PROMPT -
Tell how many lines in these records contain the string "agent", with only the number as the reply.

[Collected data]

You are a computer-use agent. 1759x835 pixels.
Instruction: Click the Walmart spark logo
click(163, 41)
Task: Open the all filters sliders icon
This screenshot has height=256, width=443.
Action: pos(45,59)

---

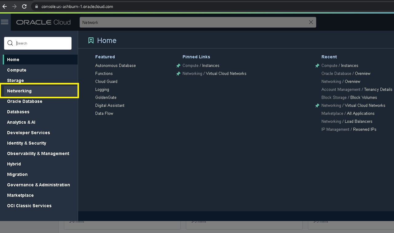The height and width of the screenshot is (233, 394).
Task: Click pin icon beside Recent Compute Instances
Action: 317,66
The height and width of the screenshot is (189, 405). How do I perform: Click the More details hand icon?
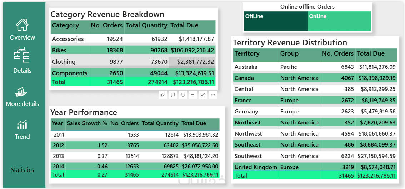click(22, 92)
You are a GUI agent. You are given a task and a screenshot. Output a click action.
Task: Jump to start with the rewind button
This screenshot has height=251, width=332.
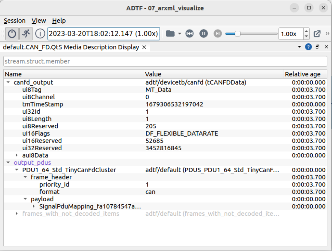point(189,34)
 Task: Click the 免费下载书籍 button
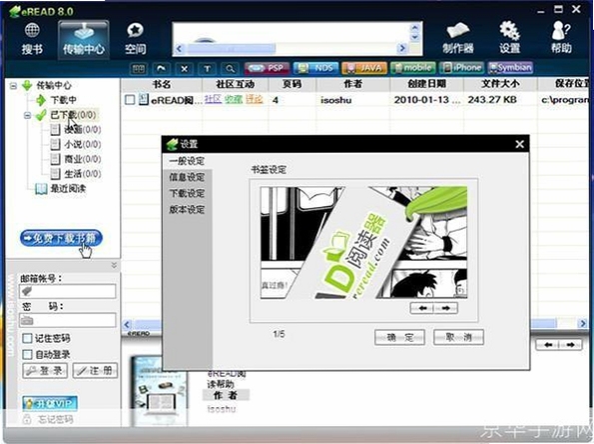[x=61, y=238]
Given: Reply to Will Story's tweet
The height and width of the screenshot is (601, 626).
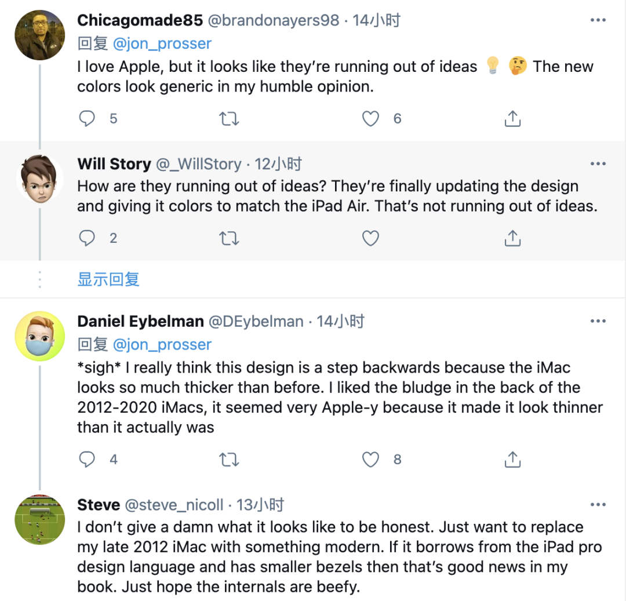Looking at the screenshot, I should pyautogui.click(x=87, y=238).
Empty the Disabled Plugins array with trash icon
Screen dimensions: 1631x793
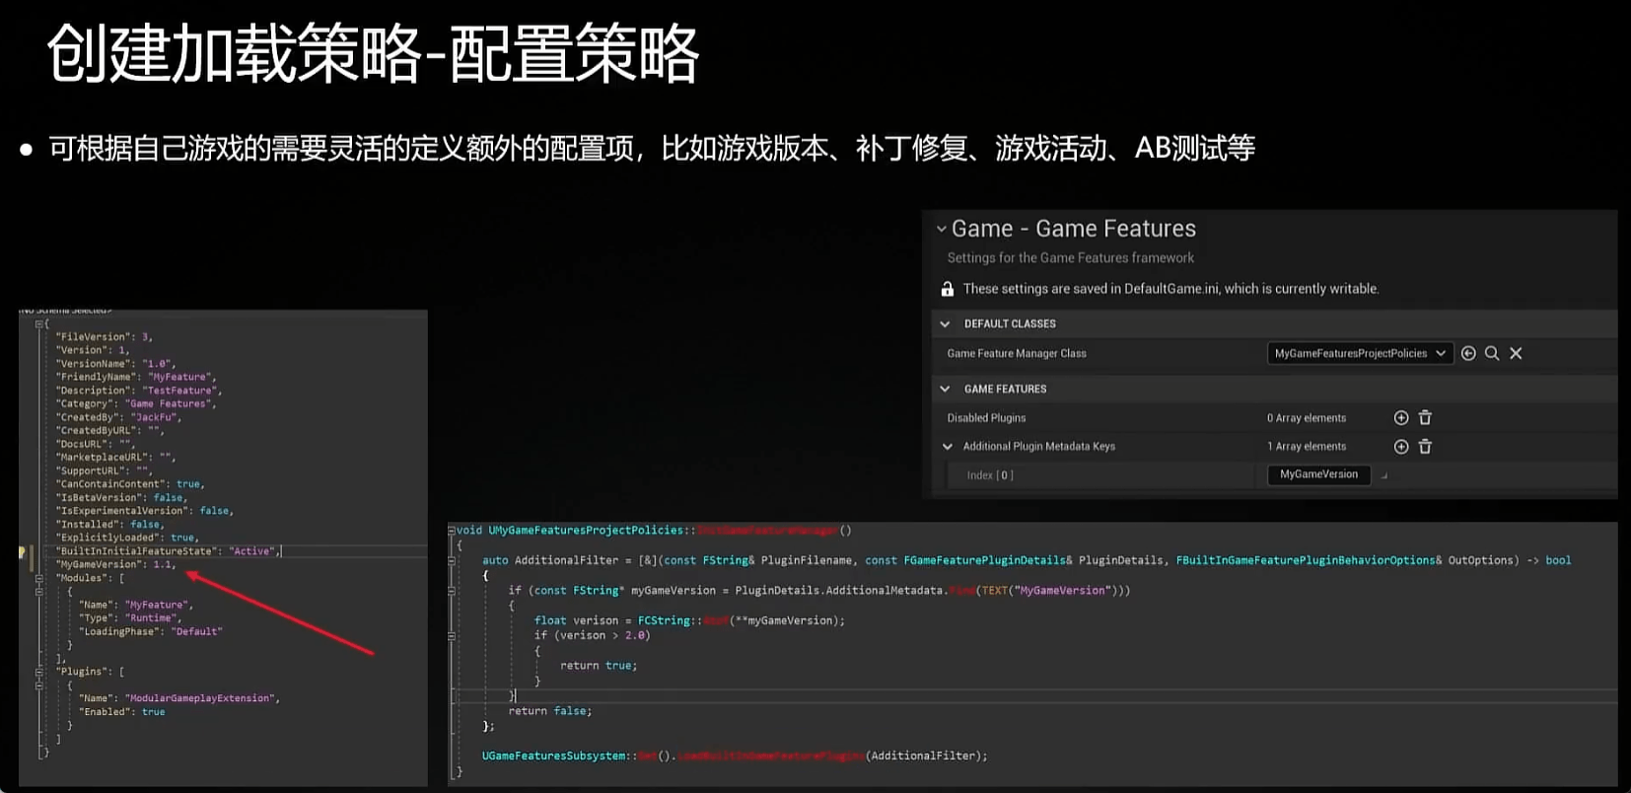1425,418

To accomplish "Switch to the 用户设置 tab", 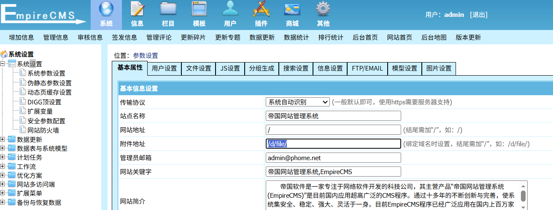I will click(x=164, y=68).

RESPONSE -
2